4

I am trying to read multiple files (csv) using fread function. But at last row I have unnecessary data and I am unable to use fread as it is throwing an error.

Code:

library(data.table)    
fnames <- list.files("Path",pattern = "^.*Star.*.csv$",full=TRUE)

   read_data <- function(z){
      dat <- fread(z, verbose = TRUE, nrow= -1)
   }

   datalist <- lapply(fnames, fread)

   bigdata <- rbindlist(datalist, use.names = TRUE)

Error:

Error during wrapup: Expected sep (',') but new line, EOF (or other non printing character) ends field 4 when detecting types from point 10: 2704,IE,N,ENDOFFILEMARKER,5397786

I have a row with data ENDOFFILEMARKER at last of each file.

Note:


  • I need to use fread as each data file is around 700 MB.

Ferdi
  • 540
  • 3
  • 12
  • 23
dharma
  • 51
  • 1
  • 5
  • 1
    See [this](https://stackoverflow.com/q/36558437/1270695) perhaps, particularly the comments. – A5C1D2H2I1M1N2O1R2T1 Dec 27 '17 at 17:47
  • 3
    The general recommendation for now seems to be `fread("head -n -1 filename.csv")`. – A5C1D2H2I1M1N2O1R2T1 Dec 27 '17 at 17:47
  • Can I use these to run in loop? – dharma Dec 28 '17 at 04:58
  • Sure.... Why not? – A5C1D2H2I1M1N2O1R2T1 Dec 28 '17 at 05:14
  • I am getting following error. – dharma Dec 28 '17 at 17:51
  • Error in fread("head -n -1 filename.csv") : File not found: C:\Users\DHARMA~1.CHI\AppData\Local\Temp\5\RtmpiIAtfk\file25e46fdb6c44 In addition: Warning messages: 1: running command 'C:\Windows\system32\cmd.exe /c (head -n -1 filename.csv) > C:\Users\DHARMA~1.CHI\AppData\Local\Temp\5\RtmpiIAtfk\file25e46fdb6c44' had status 1 2: In shell(paste("(", input, ") > ", tt, sep = "")) : '(head -n -1 filename.csv) > C:\Users\DHARMA~1.CHI\AppData\Local\Temp\5\RtmpiIAtfk\file25e46fdb6c44' execution failed with error code 1 – dharma Dec 28 '17 at 17:51
  • Did you try changing filename.csv to the name of the csv file you are trying to read in using fread? Did you place the csv file in your working directory? – FG7 Dec 29 '17 at 03:05
  • What operating system are you using? – FG7 Dec 29 '17 at 03:38

1 Answers1

3

Without seeing your csv files, it is difficult to determine the best answer. Perhaps try reading in one file first using fread. Using something like this may work:

dat <- fread("grep -v ENDOFFILEMARKER filename.csv")
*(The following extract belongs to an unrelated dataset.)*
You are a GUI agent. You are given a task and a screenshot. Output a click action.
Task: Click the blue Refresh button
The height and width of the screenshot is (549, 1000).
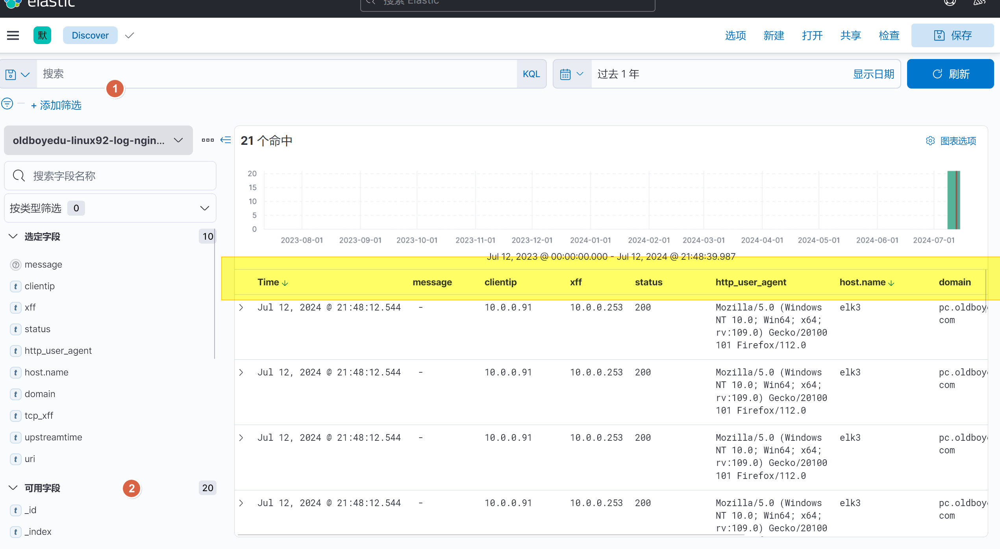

where filename.csv is the name of one of your files placed in your working directory. The -v makes grep return all lines except lines containing the string ENDOFFILEMARKER. If you can get it working with one file, you can then work on applying similar logic to all of the files using lapply.

Another option which has worked for me is using the readLines function. The downside is that the readLines function is somewhat slow. But, if you can't figure out another way, then readLines will work. Here's basically how I used it on one file:

length_a <- length(readLines("filename.csv"))
dt <- fread("filename.csv", nrows = length_a-1)

Once you have it working for one file, you can then figure out how to use it with a loop for all your files.

I understand that fread("head -n -1 filename.csv") is the generally accepted method of skipping the last line but I have never been able to get it to work properly.

Edit: If you are using Windows, this may work for you:

 dat <- fread('findstr /V /C:"ENDOFFILEMARKER" filename.csv')

grep works well if you are using Linux or have Linux tools installed on your Windows machine. If you are using Windows, findstr command is similar to the grep command in Linux. The /V returns all lines except the line containing ENDOFFILEMARKER. The /C:"... ..." allows for matching multiple words including spaces or just one word exactly.

FG7
  • 469
  • 4
  • 14